> [WORK TO COMPLETE] Provide again, from the entries below, every line from the one containing "Enable the Gain" through the one containing "Viewport: 212px width, 298px height.", exactly as written, and no other line.

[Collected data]
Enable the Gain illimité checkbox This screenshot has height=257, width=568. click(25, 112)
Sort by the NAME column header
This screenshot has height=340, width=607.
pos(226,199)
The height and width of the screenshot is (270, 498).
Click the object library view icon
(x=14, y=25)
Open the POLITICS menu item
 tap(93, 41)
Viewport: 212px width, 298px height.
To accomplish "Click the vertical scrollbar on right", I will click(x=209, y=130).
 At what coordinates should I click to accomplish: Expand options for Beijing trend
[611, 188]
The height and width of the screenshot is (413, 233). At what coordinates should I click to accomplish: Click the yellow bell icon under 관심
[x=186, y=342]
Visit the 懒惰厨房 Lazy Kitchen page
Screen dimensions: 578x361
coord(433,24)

--

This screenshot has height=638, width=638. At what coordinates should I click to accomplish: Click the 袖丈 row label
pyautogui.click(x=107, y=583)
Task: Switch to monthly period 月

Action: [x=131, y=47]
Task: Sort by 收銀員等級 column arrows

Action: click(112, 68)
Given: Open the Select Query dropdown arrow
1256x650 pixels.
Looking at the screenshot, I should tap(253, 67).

> [WRITTEN ANSWER]
Enable the Gain illimité checkbox This screenshot has height=257, width=568. click(25, 112)
Sort by the NAME column header
This screenshot has height=340, width=607.
pos(226,199)
The height and width of the screenshot is (270, 498).
Click the object library view icon
(x=14, y=25)
Open the POLITICS menu item
 tap(93, 41)
Viewport: 212px width, 298px height.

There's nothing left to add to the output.